The novel “umbrella trial” design allows all newly diagnosed AML patients at participating sites to be screened for specified molecular aberrations.
“Then, under the umbrella of a single master protocol, they can be assigned to the specific targeted therapy for which they are marker-positive,” added Kenny.
According to Kenny, such trials are considered to be patient- and investigator-centric, as they allow specific selection options under one administrative structure.
“In many ways, this trial/design type seeks to ‘find the trial for the patient’ rather than the traditional ‘find patients for a trial,’” he added.
The trial is also design to speed up the process of finding better treatments for AML.

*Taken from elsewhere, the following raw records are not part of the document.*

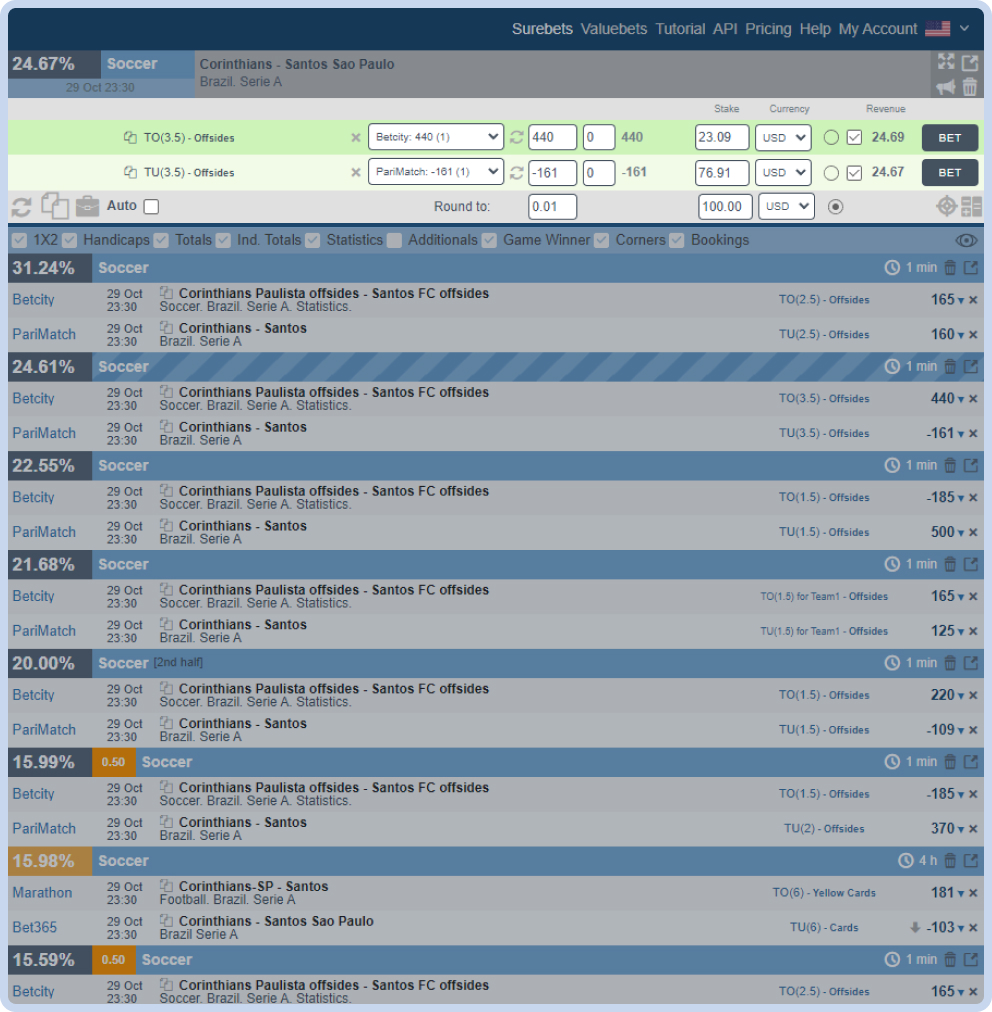Open the Valuebets menu item
992x1012 pixels.
(x=613, y=29)
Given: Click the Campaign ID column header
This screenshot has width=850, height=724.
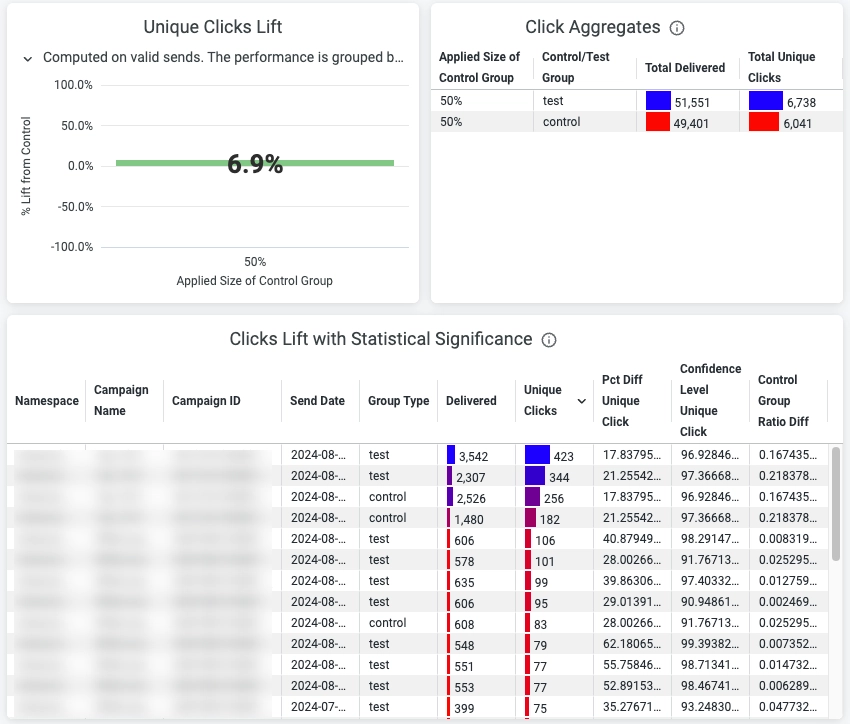Looking at the screenshot, I should [x=206, y=400].
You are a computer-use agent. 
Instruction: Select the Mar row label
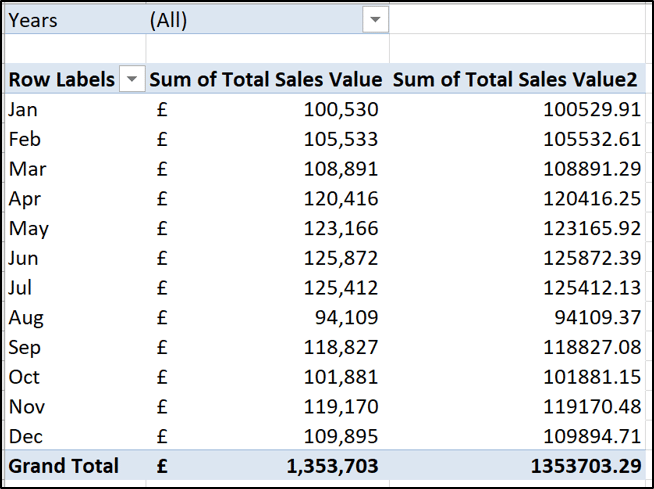(24, 169)
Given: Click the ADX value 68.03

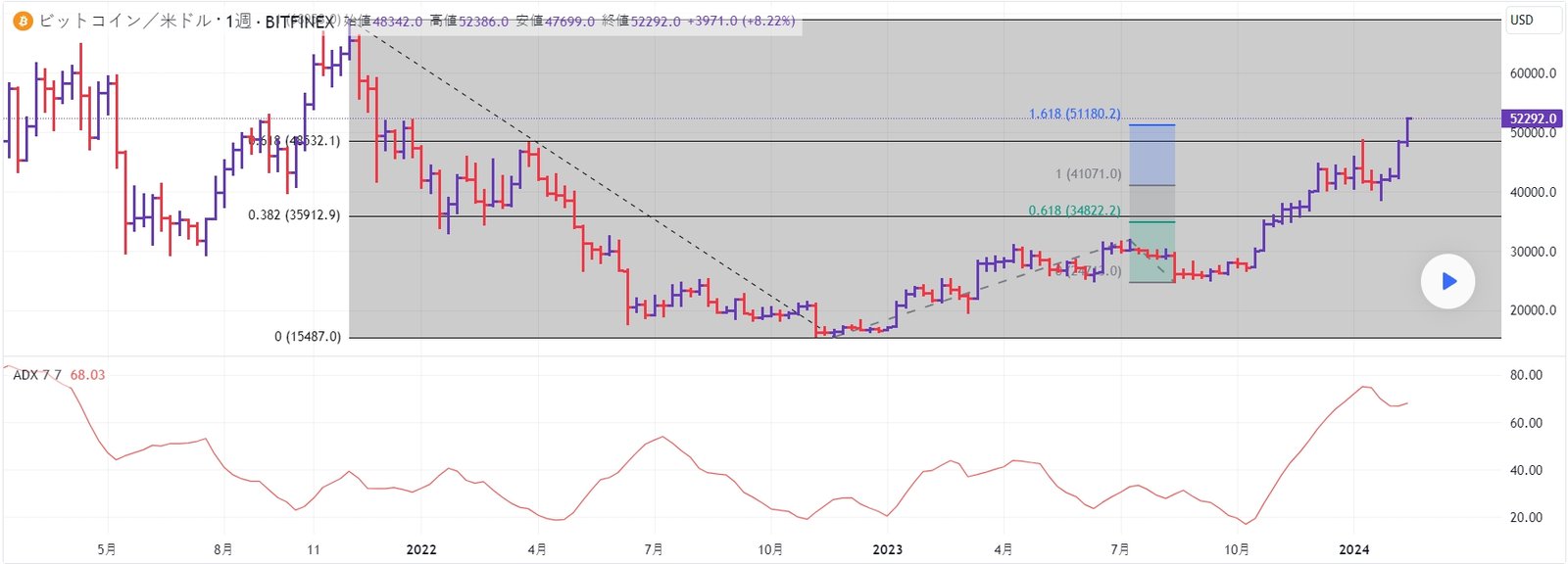Looking at the screenshot, I should point(87,375).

As Kenny explained, a typical clinical trial only studies one drug or one combination of drugs. However, BeatAML will begin with four different treatments, each being tested in one of several arms of the trial based on a particular genetic mutation. The trial will eventually expand to up to 10 arms, a representative from LLS told us.
“Umbrella studies are designed to test the impact of different drugs on different mutations in a single cancer type,” they added.

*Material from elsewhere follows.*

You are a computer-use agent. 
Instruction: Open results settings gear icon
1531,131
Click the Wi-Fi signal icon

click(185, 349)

Additionally, the trial has one master protocol, which LLS said allows for investigational drugs to be quickly moved into the trial for testing and those that aren’t working to be quickly be moved out of the trial.

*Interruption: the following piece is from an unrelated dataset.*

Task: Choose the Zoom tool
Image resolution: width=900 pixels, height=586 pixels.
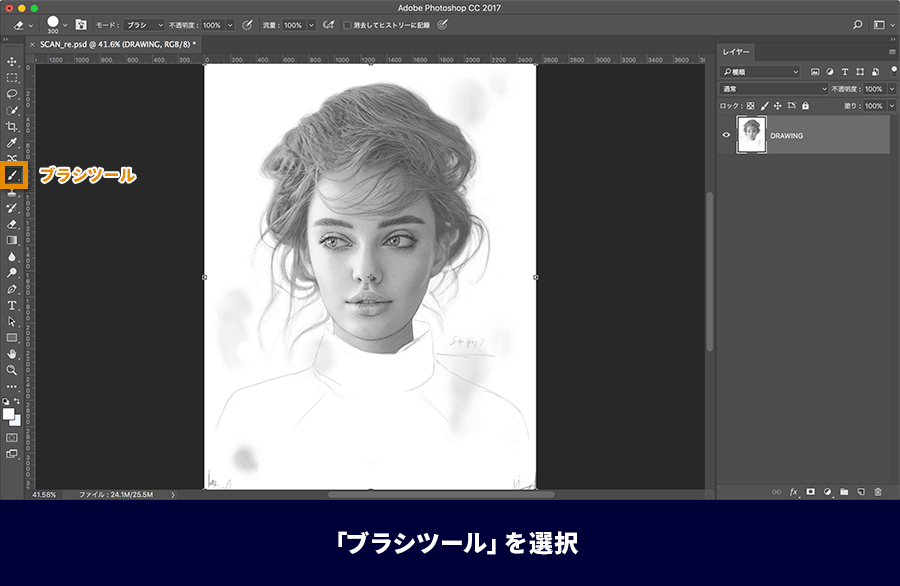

The LLS spokesperson added that it will be making treatment decisions within seven days based on the outcome of the genomic analysis.
“By testing multiple drugs simultaneously we have a better chance of advancing therapies show promise in improving outcomes for patients more quickly,” they said.
As part of its involvement, INC will provide overall project management, clinical monitoring, and biometrics support to the trial. “The remit is to be a flexible partner with LLS as this trial matures,” said Kenny.
The trial is set up and the first site is initiating patient enrollment with the first two drugs under the umbrella design.
Additional drugs and study sites will be added incrementally between now and mid-2017, and further investigator and organizational meetings are planned for ASH in December 2016.